# T-bar Rows!!



## GOtriSports (Nov 19, 2008)

So I started my new lifting routine on Monday and I would like to say I LOVE T-bar rows. It is the first time I have ever done them and I just love it. Im a little sad I will only be doing them once a week now haha! 

If you are interested I just started a log so you can follow along!
http://www.ironmagazineforums.com/online-journals/94382-gotrisports-darkside-labs-halo-bol-log.html


Also, I was wondering if everyone has a favorite lift in the gym? What do you look forward to the most?


----------



## vader (Nov 19, 2008)

my favorite lifts are the squat and deadlift, hangcleans are awesome too.


----------



## AKIRA (Nov 19, 2008)

T-bars are great until they get heavy.  I can do over 4 plates, but setting up is a bit scary for me.


----------



## KelJu (Nov 19, 2008)

Yeah T-Bar rows are great. I can bent-over row more than my lower back can handle, so T-bar rows are great for adding some heavy weight. At my strongest I could also do about 4 plates.

My favorite exercise changes just like my favorite songs change.


----------



## Gazhole (Nov 19, 2008)

Rows. Always with the rows. And Pullups. And deads.

Always with those too.

Im very much a "Pull Day" kinda guy.


----------



## largepkg (Nov 19, 2008)

I like the T-bar rows as well but sometimes I wonder if my height prevents me from getting in the right position. I keep a slight knee bend and about a 45 degree bend at the hips. Anymore and I'd fall forward on my face. Of course this is with the fixed T-bar row.
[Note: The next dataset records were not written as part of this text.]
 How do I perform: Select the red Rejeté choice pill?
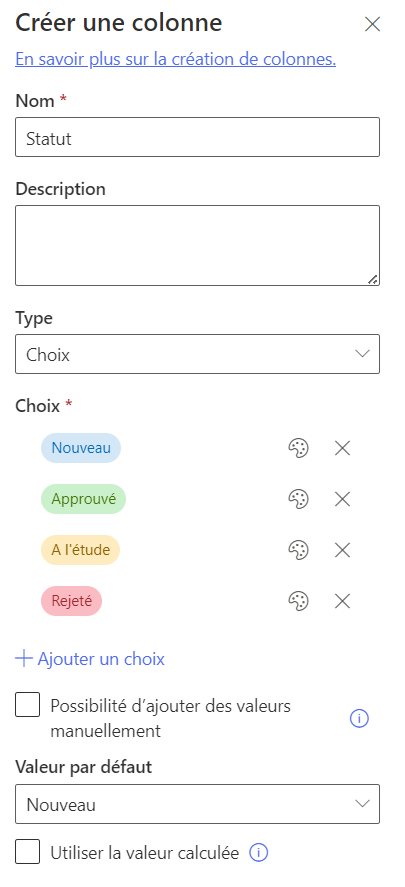[x=71, y=601]
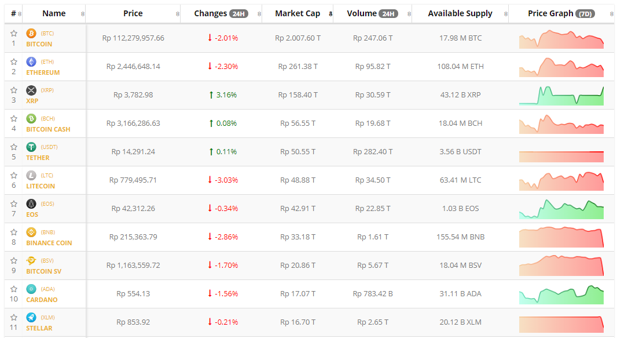This screenshot has height=338, width=617.
Task: Sort the table by Name column header
Action: click(54, 13)
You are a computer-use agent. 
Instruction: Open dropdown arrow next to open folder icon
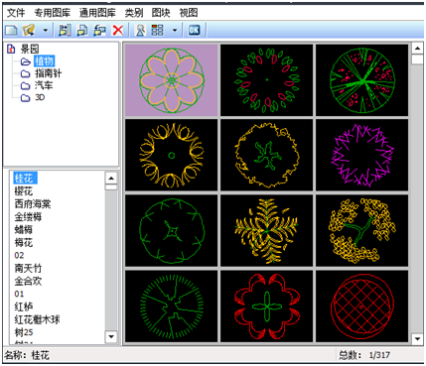point(46,31)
Does this position sound about right to you guys?

It ends up being a fairly low pull row for me.

Also, deads and rows are my favorite.


----------



## DiGiTaL (Nov 19, 2008)

Indeed T-Bar rows are fun, at the moment I can do 3 plates but improving slowly. 

My favorite exercises are deadlifts, bent rows. I loved Squats for 2 years, I dont know why all of a sudden I dislike it.


----------



## Scarface30 (Nov 19, 2008)

Gazhole said:


> Rows. Always with the rows. And Pullups. And deads.
> 
> Always with those too.
> 
> Im very much a "Pull Day" kinda guy.



+1

I am one of only a few people I know that go to the same gym that I go to that love pull-days. everyone always groans "uhh...another pull-day." I'm always pumped for them.

as for the T-bar rows, I love 'em too. try supine rows, they're also great.


----------



## Hench (Nov 19, 2008)

personally i love pull days, esp. T-bars. used to like bent over rows, but not so much anymore. i dont really enjoy push day that much, not exactly sure why, i just get more pleasure from pulling exercises     <<just realised what i wrote...think ill leave it that way


----------



## Doublebase (Nov 19, 2008)

Asked for one of these for Christmas.  I could probably make it myself but what the heck.  I'll let someone buy it for me.
Body Solid T-Bar Row Platform


----------



## PreMier (Nov 19, 2008)

my gym doesnt have a t-bar row machine, so i do longbar rows, and use a 2 handed cable attachment to lift the bar (like this but with the attachment) :








i like shoulder pressing, seated db, or standing bb is my fav lift


----------



## PreMier (Nov 19, 2008)

Doublebase said:


> Asked for one of these for Christmas.  I could probably make it myself but what the heck.  I'll let someone buy it for me.
> Body Solid T-Bar Row Platform



thats bad ass!  i usually use a heavy dumbell over the end, and that works fine for me.  but i make sure the bar is against a wall so the db doesnt roll off


----------



## Perdido (Nov 19, 2008)

Doublebase said:


> Asked for one of these for Christmas.  I could probably make it myself but what the heck.  I'll let someone buy it for me.
> Body Solid T-Bar Row Platform


 yea that is pretty cool!

Pull days are definite favs. Might be that if the weight is too much it falls away from you instead of at you.


----------



## Hench (Nov 20, 2008)

PreMier said:


> my gym doesnt have a t-bar row machine, so i do longbar rows, and use a 2 handed cable attachment to lift the bar (like this but with the attachment) :
> 
> 
> 
> ...



i think were about to have a disagreement in a different thread, but ive been looking for something like this for a while as my new gym doesnt have a t-bar. cheers for the idea.


----------



## PreMier (Nov 20, 2008)

just make sure that if you use an attachment you rest it on the 'grippy' part, otherwise it will slide up/down the bar when you go to pick it up


----------



## Doublebase (Nov 20, 2008)

PreMier said:


> just make sure that if you use an attachment you rest it on the 'grippy' part, otherwise it will slide up/down the bar when you go to pick it up



Or ask them to get one of those devices that I'm getting.  Thats if you are friendly with the owners.


----------



## pyromaniac327 (Nov 20, 2008)

My favorite exercises would be Military Press and Pullovers.


----------